One of the true powers of WPF is the ability to style or template all the controls you have in your application. In windows forms, this is obscenely difficult, and very time consuming.
For a Winforms application I have worked on, I elected the free Krypton Toolkit. This is by far and away the best toolkit available, because it is intuitive and very easy to use. As time has passed more and more controls have been added to the free toolkit, but as is always the case, one always wants something that is not available, that ends up being on a ‘wishlist’.

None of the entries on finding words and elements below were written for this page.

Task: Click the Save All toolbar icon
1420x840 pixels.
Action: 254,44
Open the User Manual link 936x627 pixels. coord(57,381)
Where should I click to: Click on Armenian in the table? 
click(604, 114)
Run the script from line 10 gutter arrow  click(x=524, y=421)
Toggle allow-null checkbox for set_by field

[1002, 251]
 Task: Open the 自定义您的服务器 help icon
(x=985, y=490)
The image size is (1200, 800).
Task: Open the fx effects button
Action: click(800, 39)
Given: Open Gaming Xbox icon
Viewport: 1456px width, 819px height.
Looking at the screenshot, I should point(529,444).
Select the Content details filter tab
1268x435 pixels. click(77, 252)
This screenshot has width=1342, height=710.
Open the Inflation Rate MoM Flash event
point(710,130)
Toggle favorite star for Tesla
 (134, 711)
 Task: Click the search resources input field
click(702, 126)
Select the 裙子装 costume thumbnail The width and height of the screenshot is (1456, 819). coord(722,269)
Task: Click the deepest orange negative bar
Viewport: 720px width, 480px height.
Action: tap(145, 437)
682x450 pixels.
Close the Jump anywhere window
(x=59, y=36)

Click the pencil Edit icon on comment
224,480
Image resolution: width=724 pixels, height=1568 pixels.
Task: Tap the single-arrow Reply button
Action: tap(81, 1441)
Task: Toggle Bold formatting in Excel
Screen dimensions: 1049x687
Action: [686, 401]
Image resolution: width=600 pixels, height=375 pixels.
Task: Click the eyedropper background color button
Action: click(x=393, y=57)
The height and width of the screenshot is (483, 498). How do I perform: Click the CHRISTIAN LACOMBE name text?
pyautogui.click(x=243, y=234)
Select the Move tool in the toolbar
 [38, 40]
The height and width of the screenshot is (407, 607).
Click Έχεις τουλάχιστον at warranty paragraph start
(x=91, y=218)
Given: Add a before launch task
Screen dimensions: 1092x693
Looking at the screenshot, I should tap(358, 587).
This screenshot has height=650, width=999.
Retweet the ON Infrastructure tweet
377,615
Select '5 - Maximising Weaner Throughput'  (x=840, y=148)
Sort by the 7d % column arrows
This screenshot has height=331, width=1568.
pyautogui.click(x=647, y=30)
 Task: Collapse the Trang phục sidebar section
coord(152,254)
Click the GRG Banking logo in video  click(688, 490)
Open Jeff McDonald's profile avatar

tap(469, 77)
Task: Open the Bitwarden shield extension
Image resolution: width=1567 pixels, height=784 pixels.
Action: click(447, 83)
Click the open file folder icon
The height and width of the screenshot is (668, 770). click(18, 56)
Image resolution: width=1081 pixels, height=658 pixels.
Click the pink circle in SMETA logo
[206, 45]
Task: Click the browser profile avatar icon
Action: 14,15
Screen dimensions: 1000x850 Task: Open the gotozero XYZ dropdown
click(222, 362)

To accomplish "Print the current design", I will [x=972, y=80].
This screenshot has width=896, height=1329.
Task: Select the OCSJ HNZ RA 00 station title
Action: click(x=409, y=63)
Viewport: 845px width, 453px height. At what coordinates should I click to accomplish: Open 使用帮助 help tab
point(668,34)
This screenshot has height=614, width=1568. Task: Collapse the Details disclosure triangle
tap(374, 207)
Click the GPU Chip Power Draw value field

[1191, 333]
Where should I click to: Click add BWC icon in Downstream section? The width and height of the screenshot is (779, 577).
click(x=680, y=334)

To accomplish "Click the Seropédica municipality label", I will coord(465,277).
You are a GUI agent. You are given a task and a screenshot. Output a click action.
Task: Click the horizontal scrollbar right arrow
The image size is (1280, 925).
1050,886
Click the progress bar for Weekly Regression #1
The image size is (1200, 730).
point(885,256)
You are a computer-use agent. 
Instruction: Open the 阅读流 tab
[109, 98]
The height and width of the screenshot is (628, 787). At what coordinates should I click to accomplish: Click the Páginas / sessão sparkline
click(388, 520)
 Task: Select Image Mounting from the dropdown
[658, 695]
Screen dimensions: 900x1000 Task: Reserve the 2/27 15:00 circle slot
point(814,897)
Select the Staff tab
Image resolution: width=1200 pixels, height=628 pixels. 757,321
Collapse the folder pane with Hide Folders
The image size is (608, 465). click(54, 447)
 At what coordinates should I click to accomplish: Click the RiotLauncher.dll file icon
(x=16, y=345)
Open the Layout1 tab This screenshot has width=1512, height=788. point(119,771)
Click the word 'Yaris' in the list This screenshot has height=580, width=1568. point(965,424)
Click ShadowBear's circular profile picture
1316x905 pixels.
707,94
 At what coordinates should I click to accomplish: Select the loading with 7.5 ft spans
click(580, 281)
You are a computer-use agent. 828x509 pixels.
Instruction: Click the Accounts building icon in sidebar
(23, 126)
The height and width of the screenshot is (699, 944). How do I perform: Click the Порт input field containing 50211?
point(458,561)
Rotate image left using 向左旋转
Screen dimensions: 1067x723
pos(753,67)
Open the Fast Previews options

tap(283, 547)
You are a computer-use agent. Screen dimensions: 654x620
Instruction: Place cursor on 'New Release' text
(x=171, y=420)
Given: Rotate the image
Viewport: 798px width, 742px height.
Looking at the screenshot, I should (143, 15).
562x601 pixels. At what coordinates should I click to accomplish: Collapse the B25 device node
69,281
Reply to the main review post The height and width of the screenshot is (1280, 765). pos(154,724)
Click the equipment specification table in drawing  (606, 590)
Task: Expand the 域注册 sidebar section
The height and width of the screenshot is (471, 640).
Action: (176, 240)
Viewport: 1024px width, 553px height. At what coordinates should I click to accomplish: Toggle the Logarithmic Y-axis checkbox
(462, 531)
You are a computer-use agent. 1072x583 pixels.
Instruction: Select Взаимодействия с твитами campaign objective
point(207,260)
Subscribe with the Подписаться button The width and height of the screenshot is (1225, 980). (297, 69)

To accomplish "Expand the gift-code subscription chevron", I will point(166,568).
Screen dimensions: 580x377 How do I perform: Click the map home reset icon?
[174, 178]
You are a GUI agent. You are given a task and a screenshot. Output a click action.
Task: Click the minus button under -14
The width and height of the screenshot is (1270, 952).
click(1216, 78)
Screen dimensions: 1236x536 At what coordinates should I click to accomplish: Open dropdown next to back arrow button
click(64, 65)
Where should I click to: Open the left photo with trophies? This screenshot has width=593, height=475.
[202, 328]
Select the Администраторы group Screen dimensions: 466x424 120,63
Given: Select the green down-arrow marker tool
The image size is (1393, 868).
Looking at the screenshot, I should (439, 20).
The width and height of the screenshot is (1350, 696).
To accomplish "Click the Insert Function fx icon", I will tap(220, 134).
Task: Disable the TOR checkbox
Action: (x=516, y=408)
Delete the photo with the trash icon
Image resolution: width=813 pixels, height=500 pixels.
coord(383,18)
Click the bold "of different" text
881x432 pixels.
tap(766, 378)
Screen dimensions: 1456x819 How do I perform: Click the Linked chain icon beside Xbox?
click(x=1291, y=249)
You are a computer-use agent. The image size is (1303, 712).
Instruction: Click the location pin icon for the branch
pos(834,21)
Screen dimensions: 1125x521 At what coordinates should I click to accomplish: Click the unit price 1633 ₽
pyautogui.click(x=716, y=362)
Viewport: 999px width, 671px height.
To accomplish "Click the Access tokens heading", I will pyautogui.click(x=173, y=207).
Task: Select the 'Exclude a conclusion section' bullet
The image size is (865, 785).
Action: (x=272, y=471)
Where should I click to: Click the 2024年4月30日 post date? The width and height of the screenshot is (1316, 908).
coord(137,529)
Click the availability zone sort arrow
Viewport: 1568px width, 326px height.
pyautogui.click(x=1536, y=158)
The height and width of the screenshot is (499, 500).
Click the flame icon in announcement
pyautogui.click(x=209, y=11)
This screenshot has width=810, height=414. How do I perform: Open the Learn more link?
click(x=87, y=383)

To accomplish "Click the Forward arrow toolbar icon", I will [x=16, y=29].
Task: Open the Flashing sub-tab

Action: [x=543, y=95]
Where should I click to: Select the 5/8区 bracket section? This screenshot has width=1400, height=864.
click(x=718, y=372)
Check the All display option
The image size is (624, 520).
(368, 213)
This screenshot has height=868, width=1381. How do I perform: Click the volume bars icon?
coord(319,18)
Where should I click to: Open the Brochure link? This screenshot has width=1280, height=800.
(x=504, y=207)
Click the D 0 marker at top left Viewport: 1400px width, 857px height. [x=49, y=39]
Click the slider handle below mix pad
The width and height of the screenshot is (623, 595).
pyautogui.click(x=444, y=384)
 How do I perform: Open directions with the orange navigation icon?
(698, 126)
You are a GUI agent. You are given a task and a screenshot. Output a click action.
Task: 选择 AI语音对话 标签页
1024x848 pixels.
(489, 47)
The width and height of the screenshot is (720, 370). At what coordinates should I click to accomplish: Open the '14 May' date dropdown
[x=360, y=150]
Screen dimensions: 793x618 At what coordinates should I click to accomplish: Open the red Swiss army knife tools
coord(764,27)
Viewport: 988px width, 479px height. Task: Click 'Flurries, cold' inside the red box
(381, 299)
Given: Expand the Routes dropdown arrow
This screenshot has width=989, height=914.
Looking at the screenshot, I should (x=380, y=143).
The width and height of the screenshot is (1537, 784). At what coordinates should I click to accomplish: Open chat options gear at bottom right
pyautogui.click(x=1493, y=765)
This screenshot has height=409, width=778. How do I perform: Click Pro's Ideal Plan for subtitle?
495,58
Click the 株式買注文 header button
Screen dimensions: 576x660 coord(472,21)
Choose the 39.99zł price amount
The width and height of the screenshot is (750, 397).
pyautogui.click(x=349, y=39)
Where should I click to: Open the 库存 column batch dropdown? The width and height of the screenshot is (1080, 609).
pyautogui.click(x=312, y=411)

This has always been the way with third party independent software vendors, where users request their most needed components. A good look at some third party Windows Presentation Foundation resource dictionaries from reuxables leaves one nothing short of gobsmacked! In Windows forms or Microsoft Foundation Classes it would have taken a very long time to achieve these designs (in C# or C++ code), yet a single individual has been able to create such jaw-dropping designs.
Presently, an area I’m not too happy about in WPF, is the structuring of the resource dictionaries, as it is liable to become very messy very quickly. Nikhil Kothari has run into this issue with Silverlight and I presume it will be remedied by the time .NET 4.0. is released.
Nevertheless, once you have the basics of WPF underneath your belt, it is possible to create applications of unprecedented quality and beauty with considerably less effort than years of yore. I literally want to ditch the winforms application I’m working on at present. That just how exciting WPF is to me now.